#### OBJETIVO DE LA TAREA:
En el tramo del material desde la línea que contiene "994x384 pixels." hasta la que contiene "(x=62, y=16)", ambas incluidas, renombra "Add-ons" como "Extensions" y reproduce esas líneas sin ningún otro cambio.

[Algunos registros]

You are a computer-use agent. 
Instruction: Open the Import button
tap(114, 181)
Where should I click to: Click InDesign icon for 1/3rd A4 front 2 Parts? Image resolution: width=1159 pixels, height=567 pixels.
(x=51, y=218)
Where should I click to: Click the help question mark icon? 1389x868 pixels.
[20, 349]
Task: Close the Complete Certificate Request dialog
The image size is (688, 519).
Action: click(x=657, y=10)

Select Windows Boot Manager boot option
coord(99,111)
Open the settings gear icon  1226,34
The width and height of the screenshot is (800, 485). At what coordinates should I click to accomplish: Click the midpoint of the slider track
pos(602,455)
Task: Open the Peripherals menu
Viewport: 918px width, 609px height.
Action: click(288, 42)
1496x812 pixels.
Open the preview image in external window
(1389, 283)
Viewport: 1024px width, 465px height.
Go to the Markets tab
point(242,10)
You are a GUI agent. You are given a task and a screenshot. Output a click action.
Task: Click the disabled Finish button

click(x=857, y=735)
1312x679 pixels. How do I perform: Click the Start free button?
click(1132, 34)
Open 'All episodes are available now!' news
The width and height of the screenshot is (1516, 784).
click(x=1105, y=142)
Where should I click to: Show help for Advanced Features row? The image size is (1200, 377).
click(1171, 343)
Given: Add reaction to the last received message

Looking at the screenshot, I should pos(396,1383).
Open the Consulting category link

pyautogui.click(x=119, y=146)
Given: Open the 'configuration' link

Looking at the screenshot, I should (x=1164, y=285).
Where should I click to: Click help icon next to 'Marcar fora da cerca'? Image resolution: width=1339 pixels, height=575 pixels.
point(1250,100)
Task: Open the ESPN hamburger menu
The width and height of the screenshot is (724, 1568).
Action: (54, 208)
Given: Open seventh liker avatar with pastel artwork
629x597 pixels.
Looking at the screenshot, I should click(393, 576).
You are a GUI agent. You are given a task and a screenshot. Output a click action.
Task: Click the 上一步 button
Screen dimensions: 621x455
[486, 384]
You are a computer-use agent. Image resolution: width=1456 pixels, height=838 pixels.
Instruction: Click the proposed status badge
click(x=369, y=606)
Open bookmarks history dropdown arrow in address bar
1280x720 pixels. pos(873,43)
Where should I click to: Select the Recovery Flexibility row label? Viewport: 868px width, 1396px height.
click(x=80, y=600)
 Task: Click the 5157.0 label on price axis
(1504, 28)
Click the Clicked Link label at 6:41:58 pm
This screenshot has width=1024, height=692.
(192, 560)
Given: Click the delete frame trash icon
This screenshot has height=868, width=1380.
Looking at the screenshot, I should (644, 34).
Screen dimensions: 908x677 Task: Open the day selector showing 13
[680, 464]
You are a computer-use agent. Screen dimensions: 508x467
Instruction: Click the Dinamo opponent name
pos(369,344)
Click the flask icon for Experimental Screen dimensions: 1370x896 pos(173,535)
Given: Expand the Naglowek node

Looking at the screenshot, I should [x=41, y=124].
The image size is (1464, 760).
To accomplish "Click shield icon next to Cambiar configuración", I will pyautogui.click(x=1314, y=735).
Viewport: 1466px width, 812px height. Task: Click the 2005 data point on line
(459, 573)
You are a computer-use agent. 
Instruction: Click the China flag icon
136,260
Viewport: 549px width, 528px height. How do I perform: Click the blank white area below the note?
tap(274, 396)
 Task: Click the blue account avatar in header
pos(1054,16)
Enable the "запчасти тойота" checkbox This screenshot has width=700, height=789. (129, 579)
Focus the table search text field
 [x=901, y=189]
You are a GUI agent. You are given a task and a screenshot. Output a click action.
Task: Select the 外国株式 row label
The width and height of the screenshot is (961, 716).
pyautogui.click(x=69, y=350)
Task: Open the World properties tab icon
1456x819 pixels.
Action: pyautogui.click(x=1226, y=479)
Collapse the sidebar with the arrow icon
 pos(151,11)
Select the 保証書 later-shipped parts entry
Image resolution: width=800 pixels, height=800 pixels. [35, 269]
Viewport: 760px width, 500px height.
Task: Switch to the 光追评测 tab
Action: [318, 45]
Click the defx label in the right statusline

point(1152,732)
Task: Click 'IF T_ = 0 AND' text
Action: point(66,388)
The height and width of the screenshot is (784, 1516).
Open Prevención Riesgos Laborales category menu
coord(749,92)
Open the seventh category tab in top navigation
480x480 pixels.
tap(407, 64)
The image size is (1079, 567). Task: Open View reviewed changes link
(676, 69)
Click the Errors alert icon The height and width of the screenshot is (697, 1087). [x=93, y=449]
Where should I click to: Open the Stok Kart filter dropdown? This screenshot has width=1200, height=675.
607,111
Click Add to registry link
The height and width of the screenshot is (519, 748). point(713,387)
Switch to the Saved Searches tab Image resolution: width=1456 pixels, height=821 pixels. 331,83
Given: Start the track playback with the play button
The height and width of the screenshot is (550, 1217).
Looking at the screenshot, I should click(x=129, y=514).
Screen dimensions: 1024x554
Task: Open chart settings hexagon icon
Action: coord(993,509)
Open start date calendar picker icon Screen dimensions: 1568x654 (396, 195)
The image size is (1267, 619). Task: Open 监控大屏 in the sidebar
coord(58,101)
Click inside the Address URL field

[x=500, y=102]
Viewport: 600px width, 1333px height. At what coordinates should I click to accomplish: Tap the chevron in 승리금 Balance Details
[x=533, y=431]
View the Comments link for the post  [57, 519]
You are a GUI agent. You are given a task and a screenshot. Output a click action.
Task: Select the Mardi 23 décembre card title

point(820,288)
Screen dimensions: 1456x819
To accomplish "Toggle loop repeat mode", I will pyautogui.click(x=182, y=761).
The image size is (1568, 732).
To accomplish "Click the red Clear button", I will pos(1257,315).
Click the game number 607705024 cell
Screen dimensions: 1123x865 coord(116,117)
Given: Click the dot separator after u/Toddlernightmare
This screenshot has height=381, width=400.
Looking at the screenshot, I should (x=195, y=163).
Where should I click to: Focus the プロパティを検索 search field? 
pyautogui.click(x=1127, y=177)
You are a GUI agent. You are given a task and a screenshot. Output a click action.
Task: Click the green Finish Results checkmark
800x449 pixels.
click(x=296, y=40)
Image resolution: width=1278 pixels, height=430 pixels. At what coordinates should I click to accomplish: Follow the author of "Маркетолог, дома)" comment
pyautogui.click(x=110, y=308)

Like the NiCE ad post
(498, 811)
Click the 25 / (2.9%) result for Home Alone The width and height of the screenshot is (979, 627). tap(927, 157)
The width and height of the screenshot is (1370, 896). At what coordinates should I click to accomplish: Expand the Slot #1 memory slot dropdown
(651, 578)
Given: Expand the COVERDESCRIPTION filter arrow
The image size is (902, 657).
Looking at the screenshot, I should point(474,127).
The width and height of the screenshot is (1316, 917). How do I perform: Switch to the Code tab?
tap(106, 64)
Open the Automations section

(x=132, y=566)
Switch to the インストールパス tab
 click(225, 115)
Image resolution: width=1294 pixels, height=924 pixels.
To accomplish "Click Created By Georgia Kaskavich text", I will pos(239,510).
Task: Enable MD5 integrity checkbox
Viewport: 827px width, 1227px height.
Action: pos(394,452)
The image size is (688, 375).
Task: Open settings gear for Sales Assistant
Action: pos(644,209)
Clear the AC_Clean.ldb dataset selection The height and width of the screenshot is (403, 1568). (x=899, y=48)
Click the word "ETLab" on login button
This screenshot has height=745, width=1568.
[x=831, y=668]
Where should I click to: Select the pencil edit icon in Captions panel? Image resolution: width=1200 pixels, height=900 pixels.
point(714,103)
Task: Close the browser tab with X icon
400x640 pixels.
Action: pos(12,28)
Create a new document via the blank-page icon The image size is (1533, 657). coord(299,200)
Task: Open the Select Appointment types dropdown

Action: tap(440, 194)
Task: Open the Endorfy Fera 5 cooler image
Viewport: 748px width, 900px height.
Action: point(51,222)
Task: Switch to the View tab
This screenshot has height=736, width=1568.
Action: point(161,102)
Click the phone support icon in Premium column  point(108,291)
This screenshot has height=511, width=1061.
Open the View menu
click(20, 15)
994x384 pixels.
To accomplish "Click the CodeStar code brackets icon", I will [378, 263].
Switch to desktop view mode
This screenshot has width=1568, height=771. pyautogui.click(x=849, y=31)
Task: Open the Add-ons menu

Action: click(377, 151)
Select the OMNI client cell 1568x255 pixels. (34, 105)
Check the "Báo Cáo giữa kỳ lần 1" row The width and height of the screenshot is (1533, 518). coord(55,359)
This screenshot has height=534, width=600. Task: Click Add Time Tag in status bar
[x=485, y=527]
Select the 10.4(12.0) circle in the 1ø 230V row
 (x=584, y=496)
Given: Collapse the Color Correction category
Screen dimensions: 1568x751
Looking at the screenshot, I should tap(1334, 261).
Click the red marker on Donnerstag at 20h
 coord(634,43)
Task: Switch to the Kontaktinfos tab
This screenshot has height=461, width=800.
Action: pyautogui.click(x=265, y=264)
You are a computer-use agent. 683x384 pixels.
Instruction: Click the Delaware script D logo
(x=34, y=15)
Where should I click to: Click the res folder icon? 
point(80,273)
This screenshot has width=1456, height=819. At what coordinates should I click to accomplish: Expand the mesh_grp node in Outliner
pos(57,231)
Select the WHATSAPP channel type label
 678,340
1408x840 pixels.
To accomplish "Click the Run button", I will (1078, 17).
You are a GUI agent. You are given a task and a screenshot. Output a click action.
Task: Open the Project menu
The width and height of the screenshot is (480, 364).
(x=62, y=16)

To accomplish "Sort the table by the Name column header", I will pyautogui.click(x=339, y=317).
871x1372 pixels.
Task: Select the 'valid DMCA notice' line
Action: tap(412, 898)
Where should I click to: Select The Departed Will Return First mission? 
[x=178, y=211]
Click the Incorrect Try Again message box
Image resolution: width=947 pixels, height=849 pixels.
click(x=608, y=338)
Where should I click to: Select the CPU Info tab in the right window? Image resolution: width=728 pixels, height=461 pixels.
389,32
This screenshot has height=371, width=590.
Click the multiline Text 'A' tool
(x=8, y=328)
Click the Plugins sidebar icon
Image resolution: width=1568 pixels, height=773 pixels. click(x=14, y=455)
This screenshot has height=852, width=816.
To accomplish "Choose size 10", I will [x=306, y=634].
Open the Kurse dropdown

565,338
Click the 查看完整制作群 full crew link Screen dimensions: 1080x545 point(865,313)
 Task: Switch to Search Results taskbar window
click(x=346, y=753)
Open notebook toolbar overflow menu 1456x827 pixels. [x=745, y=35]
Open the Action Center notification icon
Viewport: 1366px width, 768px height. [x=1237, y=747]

#### RESPUESTA DEL EJERCICIO:
994x384 pixels.
To accomplish "Click the CodeStar code brackets icon", I will [378, 263].
Switch to desktop view mode
This screenshot has width=1568, height=771. pyautogui.click(x=849, y=31)
Task: Open the Extensions menu

Action: click(377, 151)
Select the OMNI client cell 1568x255 pixels. (34, 105)
Check the "Báo Cáo giữa kỳ lần 1" row The width and height of the screenshot is (1533, 518). coord(55,359)
This screenshot has height=534, width=600. Task: Click Add Time Tag in status bar
[x=485, y=527]
Select the 10.4(12.0) circle in the 1ø 230V row
 (x=584, y=496)
Given: Collapse the Color Correction category
Screen dimensions: 1568x751
Looking at the screenshot, I should tap(1334, 261).
Click the red marker on Donnerstag at 20h
 coord(634,43)
Task: Switch to the Kontaktinfos tab
This screenshot has height=461, width=800.
Action: pyautogui.click(x=265, y=264)
You are a computer-use agent. 683x384 pixels.
Instruction: Click the Delaware script D logo
(x=34, y=15)
Where should I click to: Click the res folder icon? 
point(80,273)
This screenshot has width=1456, height=819. At what coordinates should I click to accomplish: Expand the mesh_grp node in Outliner
pos(57,231)
Select the WHATSAPP channel type label
 678,340
1408x840 pixels.
To accomplish "Click the Run button", I will (1078, 17).
You are a GUI agent. You are given a task and a screenshot. Output a click action.
Task: Open the Project menu
The width and height of the screenshot is (480, 364).
(x=62, y=16)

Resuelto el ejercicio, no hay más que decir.